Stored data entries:
━━━━

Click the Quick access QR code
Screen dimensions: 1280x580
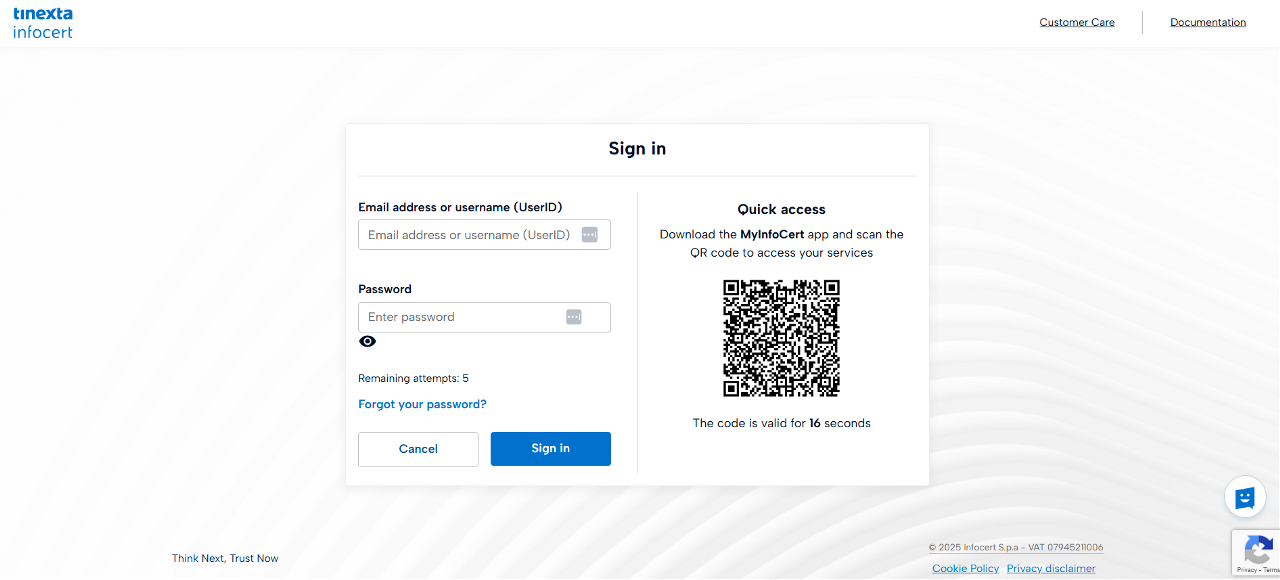pyautogui.click(x=781, y=338)
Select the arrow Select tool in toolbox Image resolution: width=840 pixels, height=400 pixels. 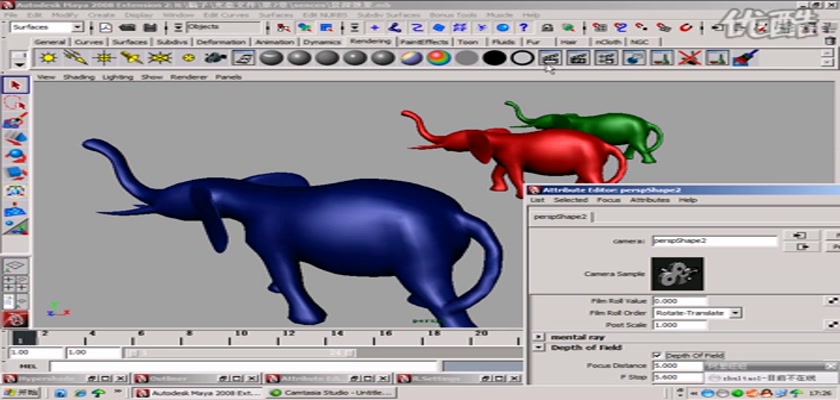tap(14, 85)
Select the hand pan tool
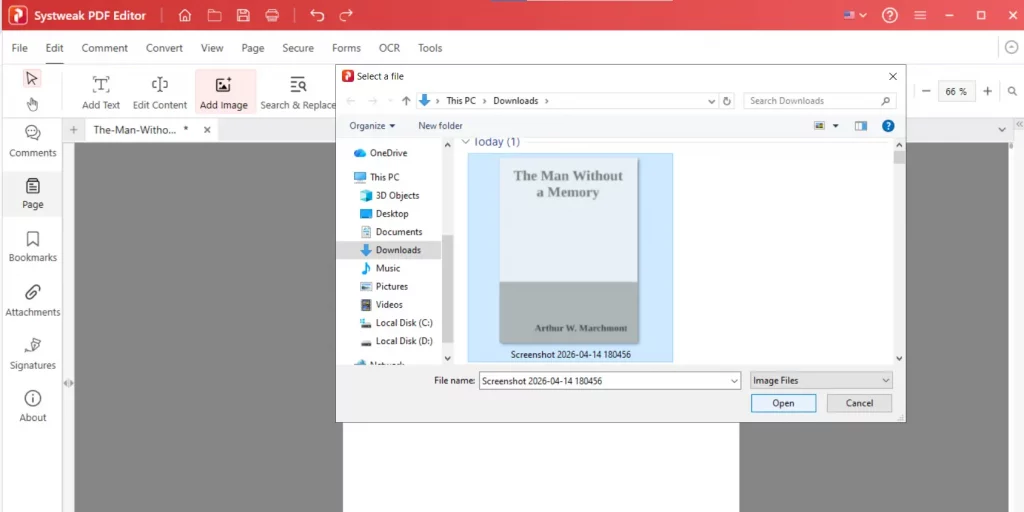This screenshot has width=1024, height=512. [x=32, y=103]
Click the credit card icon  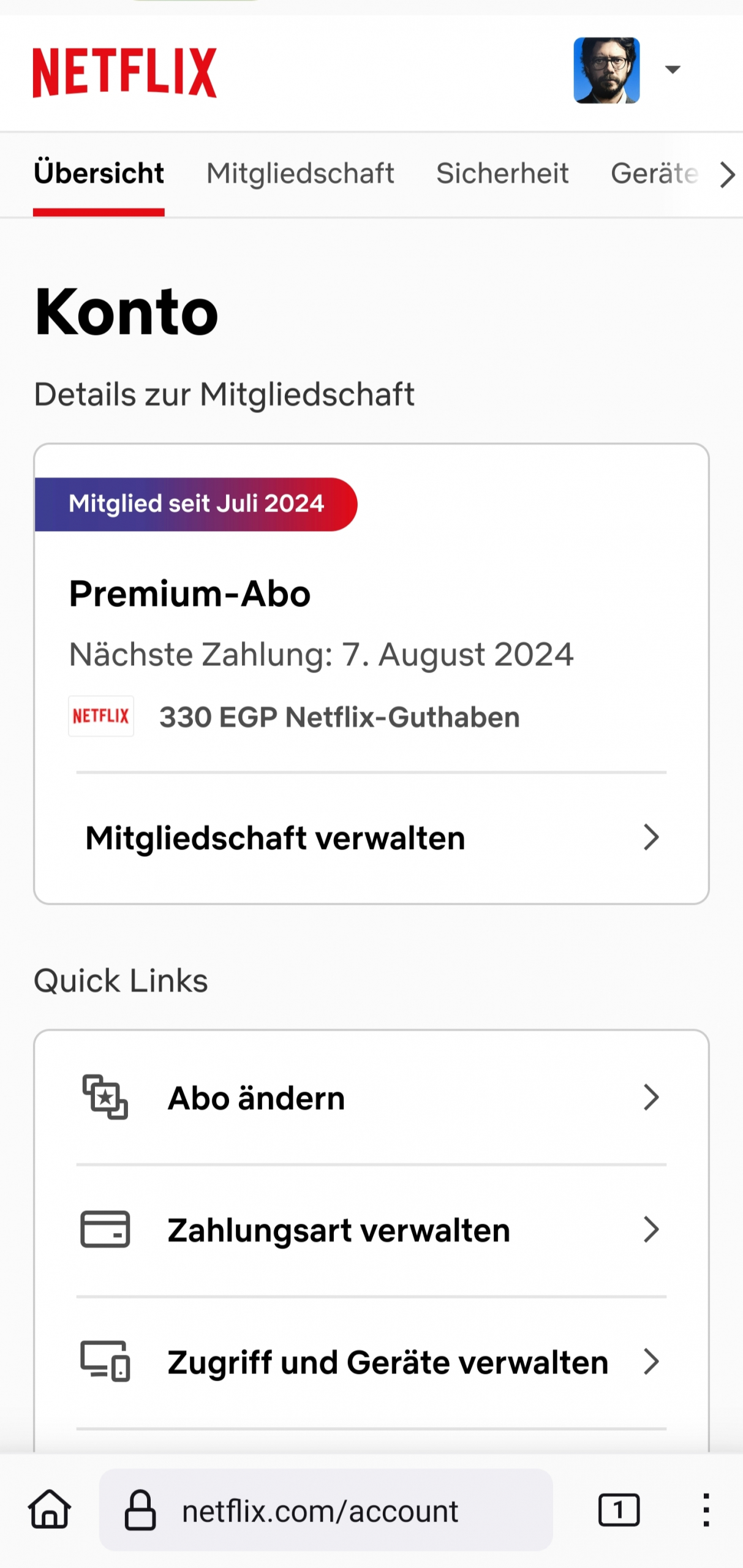coord(105,1229)
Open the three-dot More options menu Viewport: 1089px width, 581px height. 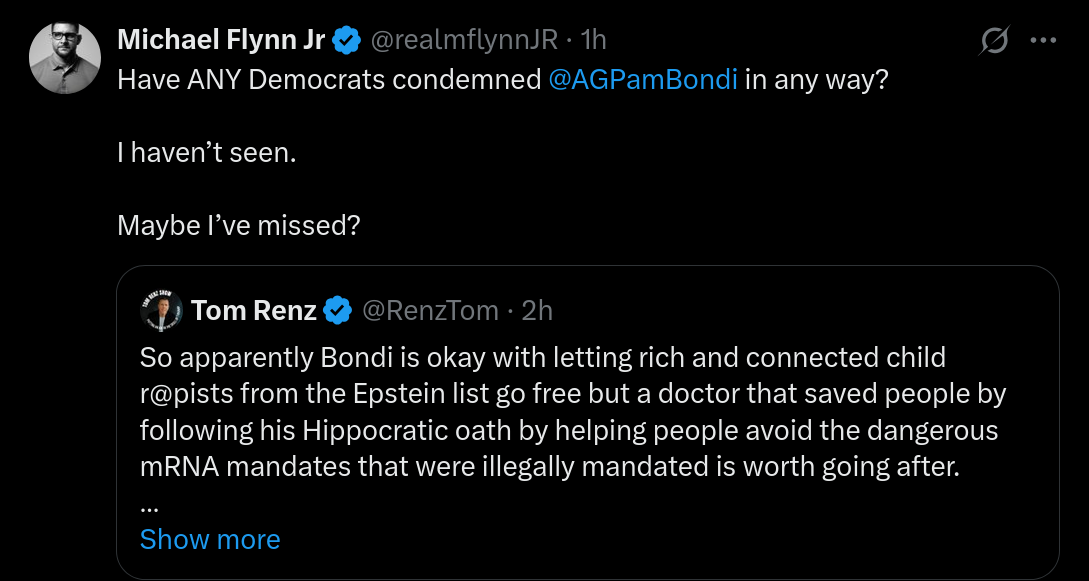click(x=1043, y=41)
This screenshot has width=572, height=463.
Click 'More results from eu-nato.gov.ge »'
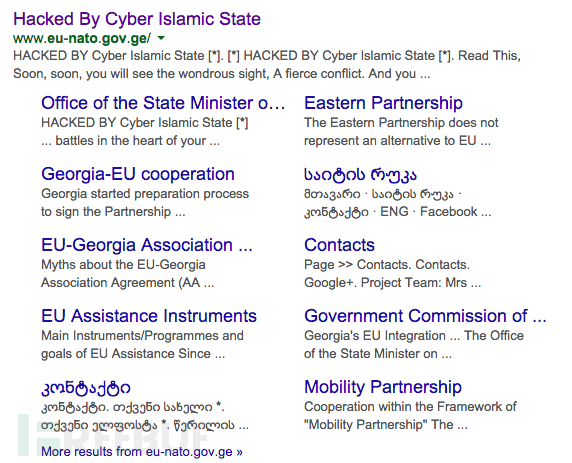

━━━━

Output exactly the lines from the one containing "This screenshot has width=572, height=463." through the last line of the records above, both included, leaving out any pictures.

- Response box:
This screenshot has width=572, height=463.
Click 'More results from eu-nato.gov.ge »'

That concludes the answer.